What is required
Please convert the data below into a Markdown table with the columns "Row" and "Line," putting each nonblank line in its own numbered row, skipping blank lines, and leaving out the pictures.
>> START Material to process
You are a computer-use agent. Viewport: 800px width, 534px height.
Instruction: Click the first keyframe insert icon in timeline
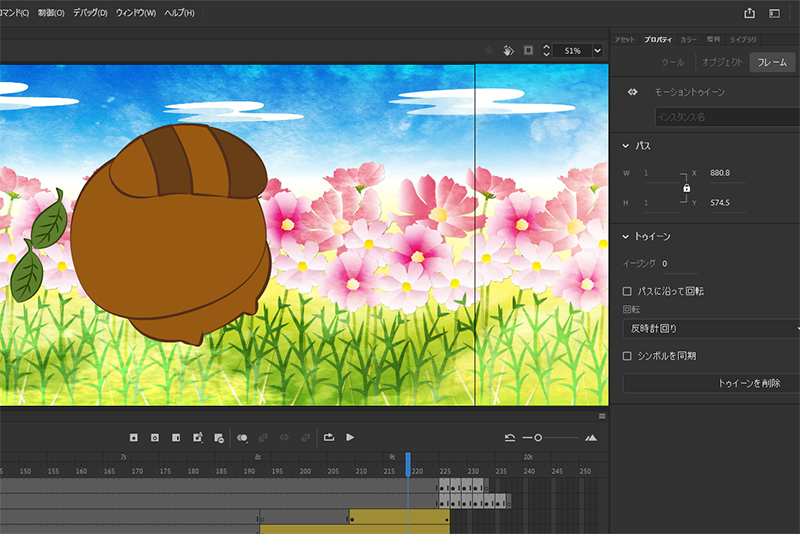coord(133,437)
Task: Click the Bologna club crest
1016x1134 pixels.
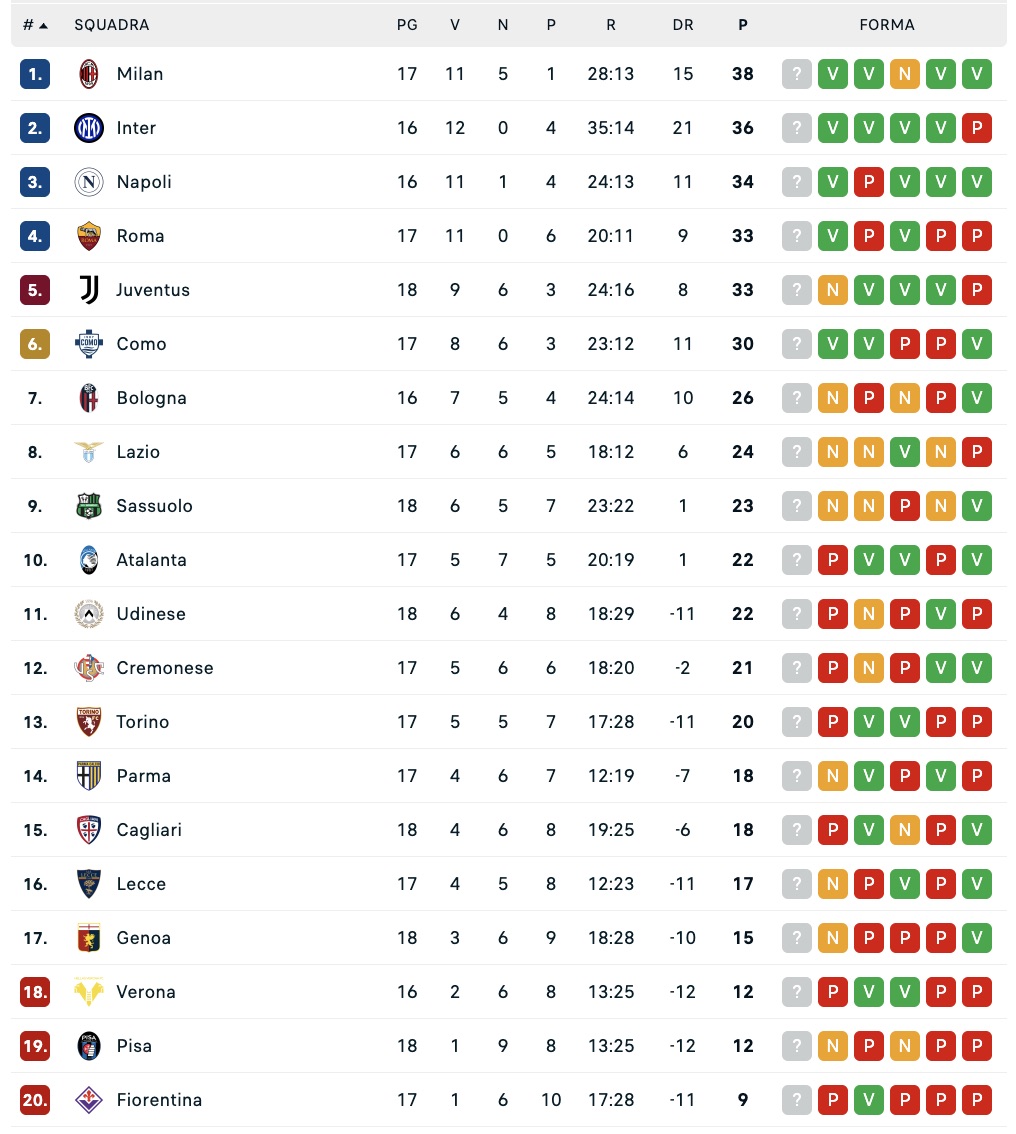Action: pos(89,398)
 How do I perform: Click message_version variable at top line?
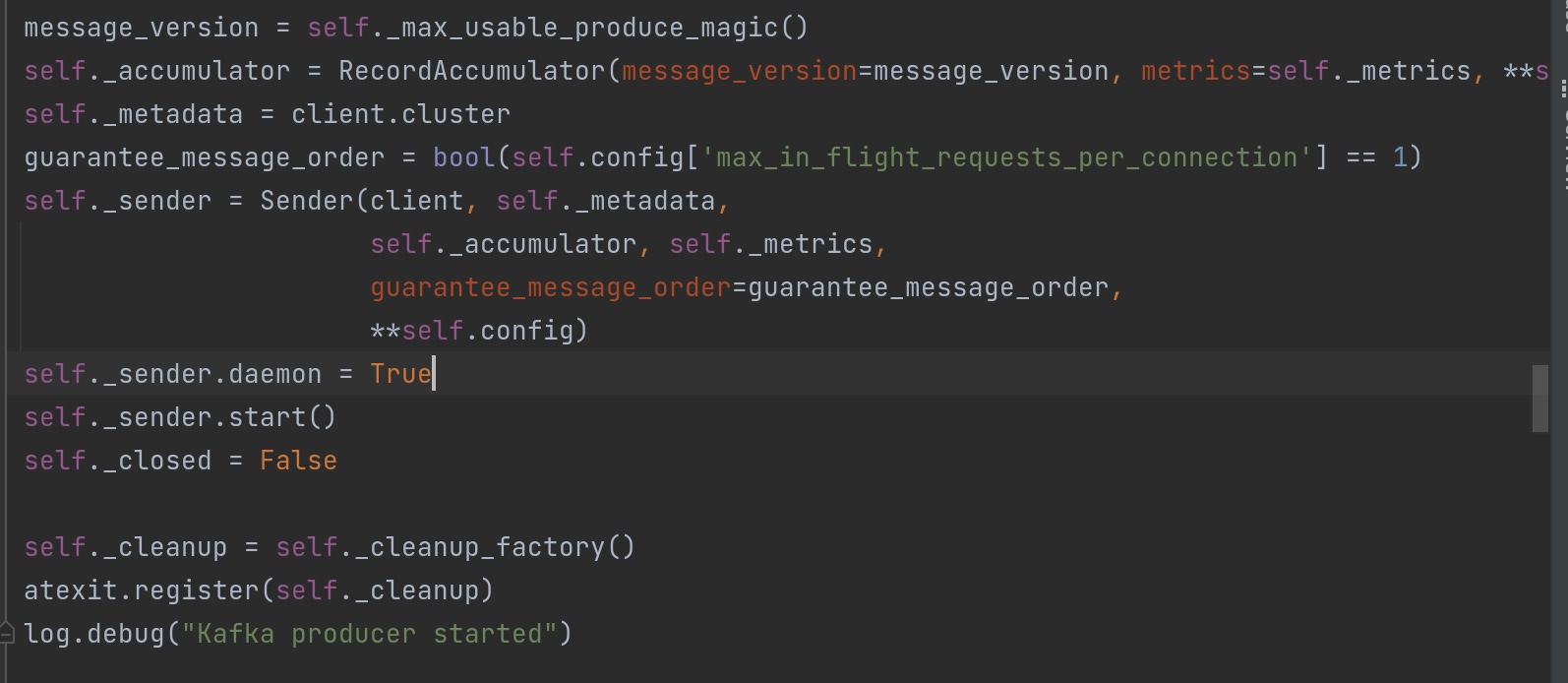pos(142,28)
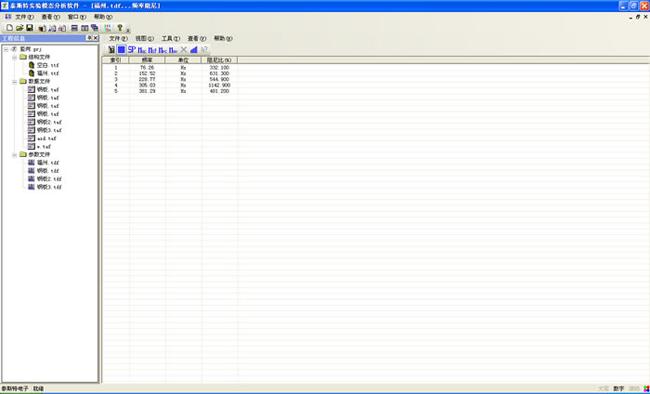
>> END Material to process
Result for this exercise
| Row | Line |
|---|---|
| 1 | You are a computer-use agent. Viewport: 800px width, 534px height. |
| 2 | Instruction: Click the first keyframe insert icon in timeline |
| 3 | coord(133,437) |
| 4 | Task: Click the Bologna club crest |
| 5 | 1016x1134 pixels. |
| 6 | Action: pos(89,398) |
| 7 |  How do I perform: Click message_version variable at top line? |
| 8 | pos(142,28) |